• _Information shown_:

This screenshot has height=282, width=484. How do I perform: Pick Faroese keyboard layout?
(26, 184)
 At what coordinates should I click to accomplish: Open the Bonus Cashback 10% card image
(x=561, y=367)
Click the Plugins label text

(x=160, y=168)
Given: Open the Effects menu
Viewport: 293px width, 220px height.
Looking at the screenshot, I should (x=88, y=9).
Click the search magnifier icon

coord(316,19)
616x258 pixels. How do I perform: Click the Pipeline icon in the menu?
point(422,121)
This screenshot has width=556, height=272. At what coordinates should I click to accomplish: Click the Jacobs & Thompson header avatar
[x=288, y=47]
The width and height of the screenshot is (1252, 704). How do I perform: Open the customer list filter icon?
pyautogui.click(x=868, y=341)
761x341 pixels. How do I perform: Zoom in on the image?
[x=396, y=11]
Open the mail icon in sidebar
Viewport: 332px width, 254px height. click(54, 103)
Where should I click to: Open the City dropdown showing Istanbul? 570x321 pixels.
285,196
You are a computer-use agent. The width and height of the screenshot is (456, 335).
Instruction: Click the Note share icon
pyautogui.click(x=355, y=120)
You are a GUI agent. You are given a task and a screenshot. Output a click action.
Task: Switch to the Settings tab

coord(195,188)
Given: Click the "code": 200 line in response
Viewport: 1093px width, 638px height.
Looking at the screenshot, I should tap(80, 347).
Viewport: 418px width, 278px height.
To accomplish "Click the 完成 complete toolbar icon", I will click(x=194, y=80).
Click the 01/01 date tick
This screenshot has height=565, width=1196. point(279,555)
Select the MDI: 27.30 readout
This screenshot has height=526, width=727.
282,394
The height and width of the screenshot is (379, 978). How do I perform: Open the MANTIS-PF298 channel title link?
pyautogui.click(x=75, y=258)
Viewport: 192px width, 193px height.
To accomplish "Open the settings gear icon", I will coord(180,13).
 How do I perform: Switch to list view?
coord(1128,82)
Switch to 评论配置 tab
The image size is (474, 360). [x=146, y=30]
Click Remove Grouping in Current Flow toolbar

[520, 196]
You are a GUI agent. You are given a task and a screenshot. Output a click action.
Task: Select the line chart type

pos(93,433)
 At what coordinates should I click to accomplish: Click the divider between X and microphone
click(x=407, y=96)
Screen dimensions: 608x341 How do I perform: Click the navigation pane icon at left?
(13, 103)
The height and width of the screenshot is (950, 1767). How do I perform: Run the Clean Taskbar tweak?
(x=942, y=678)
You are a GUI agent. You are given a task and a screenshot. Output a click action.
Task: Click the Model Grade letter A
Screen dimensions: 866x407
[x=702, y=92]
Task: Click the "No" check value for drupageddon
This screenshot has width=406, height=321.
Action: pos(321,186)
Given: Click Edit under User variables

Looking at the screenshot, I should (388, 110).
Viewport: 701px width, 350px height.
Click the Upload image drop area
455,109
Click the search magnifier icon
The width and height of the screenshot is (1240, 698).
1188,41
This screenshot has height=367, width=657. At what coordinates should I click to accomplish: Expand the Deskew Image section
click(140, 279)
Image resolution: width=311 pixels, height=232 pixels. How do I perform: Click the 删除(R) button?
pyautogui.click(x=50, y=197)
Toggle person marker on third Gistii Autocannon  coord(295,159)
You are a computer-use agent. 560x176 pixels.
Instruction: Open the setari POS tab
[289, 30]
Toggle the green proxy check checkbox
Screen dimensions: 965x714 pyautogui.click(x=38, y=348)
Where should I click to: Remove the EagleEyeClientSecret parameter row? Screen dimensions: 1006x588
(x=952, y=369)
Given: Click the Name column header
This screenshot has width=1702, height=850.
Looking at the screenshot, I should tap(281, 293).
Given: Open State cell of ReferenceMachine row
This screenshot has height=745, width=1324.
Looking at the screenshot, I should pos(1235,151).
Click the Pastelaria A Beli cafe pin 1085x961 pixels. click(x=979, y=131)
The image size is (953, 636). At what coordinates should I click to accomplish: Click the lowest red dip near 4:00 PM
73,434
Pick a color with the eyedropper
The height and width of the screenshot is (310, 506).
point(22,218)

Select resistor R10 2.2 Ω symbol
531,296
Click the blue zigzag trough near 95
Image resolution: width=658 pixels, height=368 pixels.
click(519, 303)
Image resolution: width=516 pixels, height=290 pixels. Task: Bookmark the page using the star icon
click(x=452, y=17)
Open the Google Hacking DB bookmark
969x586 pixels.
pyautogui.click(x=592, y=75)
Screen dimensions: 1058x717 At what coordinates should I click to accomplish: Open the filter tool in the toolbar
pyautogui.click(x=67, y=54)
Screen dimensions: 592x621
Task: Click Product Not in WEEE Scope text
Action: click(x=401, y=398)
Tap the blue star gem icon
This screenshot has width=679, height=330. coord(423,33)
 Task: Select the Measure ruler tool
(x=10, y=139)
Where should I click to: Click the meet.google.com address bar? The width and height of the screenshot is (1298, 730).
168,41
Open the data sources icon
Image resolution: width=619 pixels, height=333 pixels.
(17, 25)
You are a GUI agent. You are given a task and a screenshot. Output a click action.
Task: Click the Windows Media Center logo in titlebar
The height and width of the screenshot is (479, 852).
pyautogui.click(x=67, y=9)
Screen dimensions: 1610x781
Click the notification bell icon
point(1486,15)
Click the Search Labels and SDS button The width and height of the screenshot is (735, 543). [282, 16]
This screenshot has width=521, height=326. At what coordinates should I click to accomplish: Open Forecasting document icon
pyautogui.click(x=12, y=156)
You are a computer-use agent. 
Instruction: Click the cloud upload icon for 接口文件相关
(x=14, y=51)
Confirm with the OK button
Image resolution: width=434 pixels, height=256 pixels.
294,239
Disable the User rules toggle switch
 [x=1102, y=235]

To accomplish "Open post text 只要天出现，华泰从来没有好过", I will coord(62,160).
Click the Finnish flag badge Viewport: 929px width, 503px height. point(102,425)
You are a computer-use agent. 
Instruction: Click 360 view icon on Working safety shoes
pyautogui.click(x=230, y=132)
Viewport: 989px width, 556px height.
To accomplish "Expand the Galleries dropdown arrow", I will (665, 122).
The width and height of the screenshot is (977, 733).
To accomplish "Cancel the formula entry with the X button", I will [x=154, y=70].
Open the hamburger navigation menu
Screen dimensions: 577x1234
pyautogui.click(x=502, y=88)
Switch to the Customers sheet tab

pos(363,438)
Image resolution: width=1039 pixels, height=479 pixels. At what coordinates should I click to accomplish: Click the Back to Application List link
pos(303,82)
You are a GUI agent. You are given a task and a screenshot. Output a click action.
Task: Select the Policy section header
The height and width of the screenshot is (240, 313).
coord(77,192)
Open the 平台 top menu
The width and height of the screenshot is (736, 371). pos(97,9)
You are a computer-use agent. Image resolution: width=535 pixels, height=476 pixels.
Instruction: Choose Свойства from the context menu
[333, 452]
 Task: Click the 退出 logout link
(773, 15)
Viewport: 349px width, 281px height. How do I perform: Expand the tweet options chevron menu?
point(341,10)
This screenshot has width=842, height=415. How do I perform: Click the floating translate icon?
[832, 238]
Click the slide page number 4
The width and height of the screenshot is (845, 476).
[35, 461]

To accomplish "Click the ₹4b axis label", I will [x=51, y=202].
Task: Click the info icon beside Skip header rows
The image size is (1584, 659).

• _What to do_: Can you reproduce every one of the items above verbatim?

• _Written answer_:
This screenshot has height=282, width=484. How do I perform: Pick Faroese keyboard layout?
(26, 184)
 At what coordinates should I click to accomplish: Open the Bonus Cashback 10% card image
(x=561, y=367)
Click the Plugins label text

(x=160, y=168)
Given: Open the Effects menu
Viewport: 293px width, 220px height.
Looking at the screenshot, I should (x=88, y=9).
Click the search magnifier icon

coord(316,19)
616x258 pixels. How do I perform: Click the Pipeline icon in the menu?
point(422,121)
This screenshot has width=556, height=272. At what coordinates should I click to accomplish: Click the Jacobs & Thompson header avatar
[x=288, y=47]
The width and height of the screenshot is (1252, 704). How do I perform: Open the customer list filter icon?
pyautogui.click(x=868, y=341)
761x341 pixels. How do I perform: Zoom in on the image?
[x=396, y=11]
Open the mail icon in sidebar
Viewport: 332px width, 254px height. click(54, 103)
Where should I click to: Open the City dropdown showing Istanbul? 570x321 pixels.
285,196
You are a computer-use agent. The width and height of the screenshot is (456, 335).
Instruction: Click the Note share icon
pyautogui.click(x=355, y=120)
You are a GUI agent. You are given a task and a screenshot. Output a click action.
Task: Switch to the Settings tab

coord(195,188)
Given: Click the "code": 200 line in response
Viewport: 1093px width, 638px height.
Looking at the screenshot, I should tap(80, 347).
Viewport: 418px width, 278px height.
To accomplish "Click the 完成 complete toolbar icon", I will click(x=194, y=80).
Click the 01/01 date tick
This screenshot has height=565, width=1196. point(279,555)
Select the MDI: 27.30 readout
This screenshot has height=526, width=727.
282,394
The height and width of the screenshot is (379, 978). How do I perform: Open the MANTIS-PF298 channel title link?
pyautogui.click(x=75, y=258)
Viewport: 192px width, 193px height.
To accomplish "Open the settings gear icon", I will coord(180,13).
 How do I perform: Switch to list view?
coord(1128,82)
Switch to 评论配置 tab
The image size is (474, 360). [x=146, y=30]
Click Remove Grouping in Current Flow toolbar

[520, 196]
You are a GUI agent. You are given a task and a screenshot. Output a click action.
Task: Select the line chart type

pos(93,433)
 At what coordinates should I click to accomplish: Click the divider between X and microphone
click(x=407, y=96)
Screen dimensions: 608x341 How do I perform: Click the navigation pane icon at left?
(13, 103)
The height and width of the screenshot is (950, 1767). How do I perform: Run the Clean Taskbar tweak?
(x=942, y=678)
You are a GUI agent. You are given a task and a screenshot. Output a click action.
Task: Click the Model Grade letter A
Screen dimensions: 866x407
[x=702, y=92]
Task: Click the "No" check value for drupageddon
This screenshot has width=406, height=321.
Action: pos(321,186)
Given: Click Edit under User variables

Looking at the screenshot, I should (388, 110).
Viewport: 701px width, 350px height.
Click the Upload image drop area
455,109
Click the search magnifier icon
The width and height of the screenshot is (1240, 698).
1188,41
This screenshot has height=367, width=657. At what coordinates should I click to accomplish: Expand the Deskew Image section
click(140, 279)
Image resolution: width=311 pixels, height=232 pixels. How do I perform: Click the 删除(R) button?
pyautogui.click(x=50, y=197)
Toggle person marker on third Gistii Autocannon  coord(295,159)
You are a computer-use agent. 560x176 pixels.
Instruction: Open the setari POS tab
[289, 30]
Toggle the green proxy check checkbox
Screen dimensions: 965x714 pyautogui.click(x=38, y=348)
Where should I click to: Remove the EagleEyeClientSecret parameter row? Screen dimensions: 1006x588
(x=952, y=369)
Given: Click the Name column header
This screenshot has width=1702, height=850.
Looking at the screenshot, I should tap(281, 293).
Given: Open State cell of ReferenceMachine row
This screenshot has height=745, width=1324.
Looking at the screenshot, I should pos(1235,151).
Click the Pastelaria A Beli cafe pin 1085x961 pixels. click(x=979, y=131)
The image size is (953, 636). At what coordinates should I click to accomplish: Click the lowest red dip near 4:00 PM
73,434
Pick a color with the eyedropper
The height and width of the screenshot is (310, 506).
point(22,218)

Select resistor R10 2.2 Ω symbol
531,296
Click the blue zigzag trough near 95
Image resolution: width=658 pixels, height=368 pixels.
click(519, 303)
Image resolution: width=516 pixels, height=290 pixels. Task: Bookmark the page using the star icon
click(x=452, y=17)
Open the Google Hacking DB bookmark
969x586 pixels.
pyautogui.click(x=592, y=75)
Screen dimensions: 1058x717 At what coordinates should I click to accomplish: Open the filter tool in the toolbar
pyautogui.click(x=67, y=54)
Screen dimensions: 592x621
Task: Click Product Not in WEEE Scope text
Action: click(x=401, y=398)
Tap the blue star gem icon
This screenshot has width=679, height=330. coord(423,33)
 Task: Select the Measure ruler tool
(x=10, y=139)
Where should I click to: Click the meet.google.com address bar? The width and height of the screenshot is (1298, 730).
168,41
Open the data sources icon
Image resolution: width=619 pixels, height=333 pixels.
(17, 25)
You are a GUI agent. You are given a task and a screenshot. Output a click action.
Task: Click the Windows Media Center logo in titlebar
The height and width of the screenshot is (479, 852).
pyautogui.click(x=67, y=9)
Screen dimensions: 1610x781
Click the notification bell icon
point(1486,15)
Click the Search Labels and SDS button The width and height of the screenshot is (735, 543). [282, 16]
This screenshot has width=521, height=326. At what coordinates should I click to accomplish: Open Forecasting document icon
pyautogui.click(x=12, y=156)
You are a computer-use agent. 
Instruction: Click the cloud upload icon for 接口文件相关
(x=14, y=51)
Confirm with the OK button
Image resolution: width=434 pixels, height=256 pixels.
294,239
Disable the User rules toggle switch
 [x=1102, y=235]

To accomplish "Open post text 只要天出现，华泰从来没有好过", I will coord(62,160).
Click the Finnish flag badge Viewport: 929px width, 503px height. point(102,425)
You are a computer-use agent. 
Instruction: Click 360 view icon on Working safety shoes
pyautogui.click(x=230, y=132)
Viewport: 989px width, 556px height.
To accomplish "Expand the Galleries dropdown arrow", I will (665, 122).
The width and height of the screenshot is (977, 733).
To accomplish "Cancel the formula entry with the X button", I will [x=154, y=70].
Open the hamburger navigation menu
Screen dimensions: 577x1234
pyautogui.click(x=502, y=88)
Switch to the Customers sheet tab

pos(363,438)
Image resolution: width=1039 pixels, height=479 pixels. At what coordinates should I click to accomplish: Click the Back to Application List link
pos(303,82)
You are a GUI agent. You are given a task and a screenshot. Output a click action.
Task: Select the Policy section header
The height and width of the screenshot is (240, 313).
coord(77,192)
Open the 平台 top menu
The width and height of the screenshot is (736, 371). pos(97,9)
You are a computer-use agent. Image resolution: width=535 pixels, height=476 pixels.
Instruction: Choose Свойства from the context menu
[333, 452]
 Task: Click the 退出 logout link
(773, 15)
Viewport: 349px width, 281px height. How do I perform: Expand the tweet options chevron menu?
point(341,10)
This screenshot has width=842, height=415. How do I perform: Click the floating translate icon?
[832, 238]
Click the slide page number 4
The width and height of the screenshot is (845, 476).
[35, 461]

To accomplish "Click the ₹4b axis label", I will [x=51, y=202].
Task: Click the info icon beside Skip header rows
The image size is (1584, 659).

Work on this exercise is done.